Three of the key properties of psychometric tests which we will explain now are:

⦁ Validity
⦁ Reliability
⦁ Normative Measures

What does Validity mean…

This means that a psychometric test must prove that it measures what it purports to measure.
For example, a tool that claims to measure temperature but actually measures weight, is not a valid measure of temperature.

In the same way a psychometric test that claims to measure say emotional resilience, but in fact measures something else cannot be considered to be valid. Because psychometric tests must prove that they have validity, they can be used with confidence. We know they are measuring what they are claiming to measure.

What is Reliability…

Psychometric tests must prove that they are reliable, i.e. that they will provide a similar result on a later measurement.

For example, if you put a brick on a scale and it weighs 2kg today, and you put the same brick on the same scale tomorrow, but now it weighs 3kg then that scale cannot be said to be reliable.

Because test developers must prove that their tests are reliable, we once again can use them with confidence, knowing that they will provide similar results on the same person over time. If a test claims to measure something like emotional resilience, and the test is both valid and reliable, we know with a high degree of confidence, that the test is in fact measuring resilience and not something else. We also know that if a candidate repeats the test sometime in the future, we will find a similar measurement to the original. The test is stable and does not fluctuate wildly in its measurements.

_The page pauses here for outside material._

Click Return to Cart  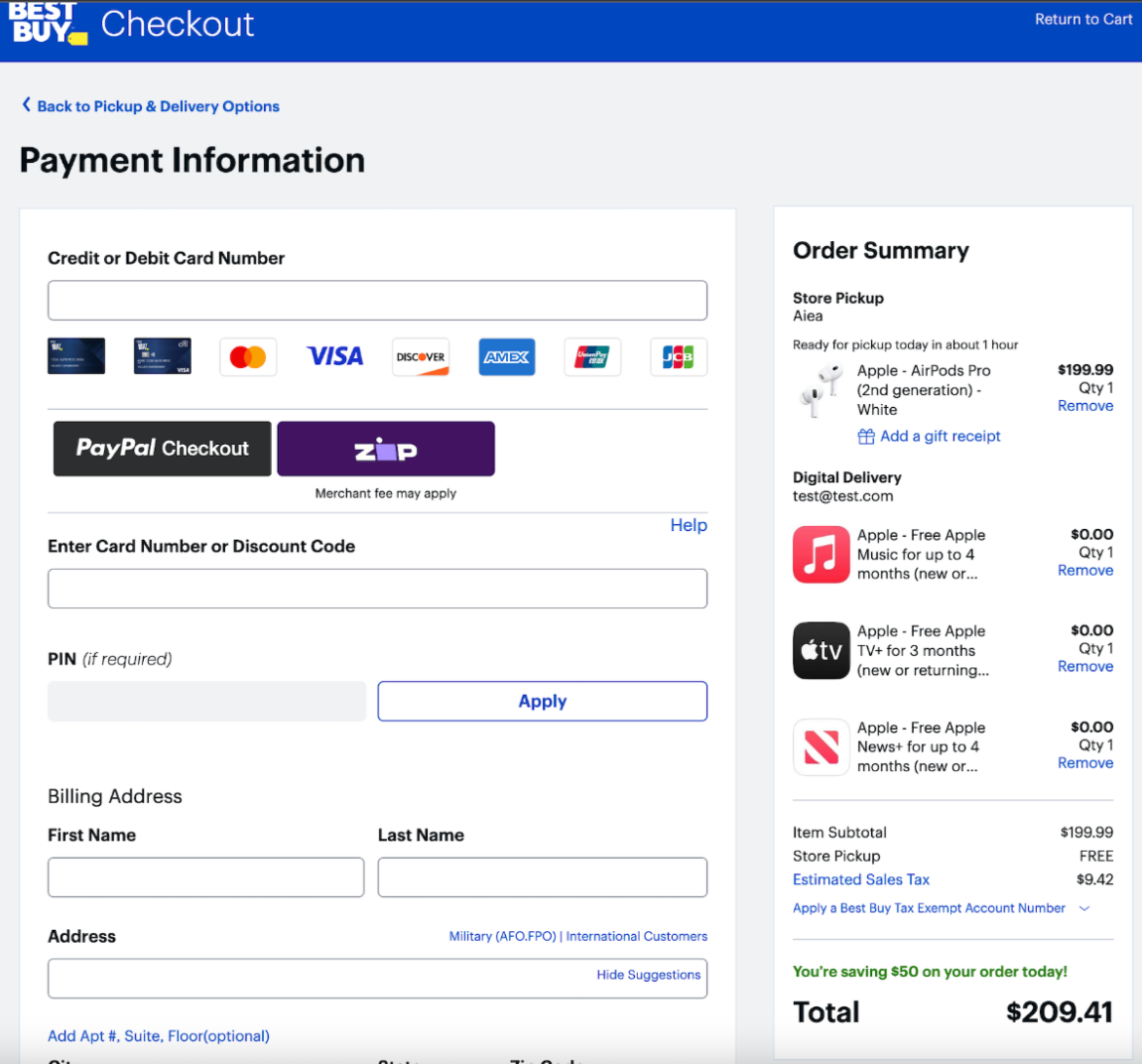[1082, 19]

Compare this to say using a panel interview trying to assess a candidate’s resilience. The interview question may be – “how well do you cope with pressure?” We have no science, statistics, or research to prove to us that the question in fact assesses resilience. We also do not know what the candidate understands by the question or the word pressure. We do not know if the candidate will provide a similar answer if asked the same question in a few months’ time. We do not know if different candidates will understand the question in the same way.
We also don’t know if the panel interviewers have the same understanding of the question, a shared understanding of the construct called “resilience”, or whether they will give the candidate similar or wildly divergent ratings on his answer, or even whether they will understand his answer in the same way. Under these circumstances, the assessment is highly subjective, based on divergent judgements and not a measurement, and we cannot have confidence in the final rating given by the panel as a valid and reliable assessment of the candidate’s resilience.

All of these pitfalls are eliminated by psychometric tests. Since the test is valid, we know the test has in fact measured resilience. And since the test is reliable, we know that it gave us a stable and robust measurement that is not subject to fluctuation. Consequently, we can have confidence in the result and draw firm conclusions from it.

What are Normative Measures….

Psychometric tests usually compare a person’s performance on the test against a large group of people who did the test during the process of test development. This “large group of people” is called the norm group. By comparing a candidate’s performance on a test to the norm group, we can say with a high level of confidence that his performance is below average, average, or above average compared to the norm group.

To understand how this works, we need to explain the difference between what are termed “Raw Scores” and “Standard Scores.

Raw Scores and Standard Scores

A raw score is the score that a person achieved out of the number of items that the test consisted of. For example, if a person achieved 20 correct answers out a total of 30 test items, his score of 20 would be his raw score. We have no way of knowing whether 20 is a below average, average or above average score. However, when we compare it to the norm group, this becomes possible.

When compared to a norm group, the RAW SCORE is converted into a STANDARD SCORE, using a NORM TABLE provided by the test developer. The standard score works either on a scale from 1 – 9 (called a stanine) or 1 – 10 (called a sten).

Where does the Norm Table come from?

The Test Developer. Test developers will often research their tests on large samples of many different groups sharing common characteristics. For instance, they could all be managers, or people with a tertiary education, or people with matric, or technical workers, or sales staff, or MBA students and so on. The test developer will therefore provide the psychologist with many different norm tables, and the psychologist would select the most appropriate one to use in each selection scenario.